Her second novel, The Price of Salt, was based on her own experiences. It was later turned into the film Carol. Commonly described as the first lesbian novel with a happy ending, The Price of Salt has been a beloved work ever since its release in 1952, and has been described as “the Lesbian Bible.” In spite of the work’s popularity, Highsmith insisted that it be released under the pseudonym of Claire Morgan. Not until 1990 was the work released under her own name. 

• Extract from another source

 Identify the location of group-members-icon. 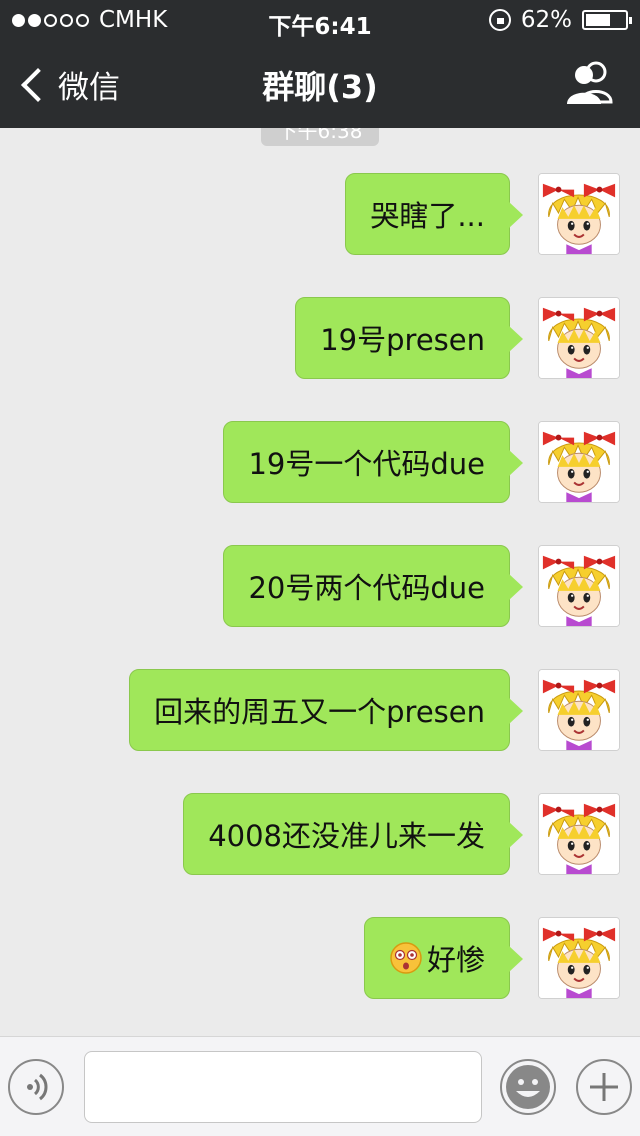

The Times of London once called her “The Best among the 50 Greatest Crime Writers.” Her 1955 crime novel The Talented Mr. Ripley, which won an Edgar Allan Poe Award, proved to be extremely popular with the public. It would eventually be extended into a whole series of novels. Her writing style has been called cinematic; she excels at the creation of worlds where obsession and secrecy are the norm. Many of her works have also been turned into films. Alfred Hitchcock, for instance, adapted Strangers on a Train into a film of the same name in 1956; and German director Wim Wenders based his work American Friend (1977) on Ripley’s Game. Due to her close association with cinema, Highsmith was invited to be a judge at the 1978 Berlin Film Festival. Since her death at the age of 74 in 1995, her novels have continued to attract the attention of many filmmakers, among them Anthony Minghella, director of The Talented Mr. Ripley (1999), and Todd Haynes, director of Carol (2015).

Graham Greene dubbed her "the poet of apprehension." Nobel laureate Peter Handke praised her psychological insights: "Since Dostoevsky, no writer has been as generous to the reader as Highsmith, who provides us with so many details on the lives of her protagonists.” Among the gems contained in Loving Highsmith are two entries in her diary: "I am determined to make a good thing of every catastrophe of my life," and "Most of the human race has a blessure. There's always some trauma in childhood. But not everybody chooses to be a writer. "

Loving Highsmith was officially released in Taiwan on August 25, 2023. We hope that the film will help a wider audience get to know more about Patricia Highsmith and her works.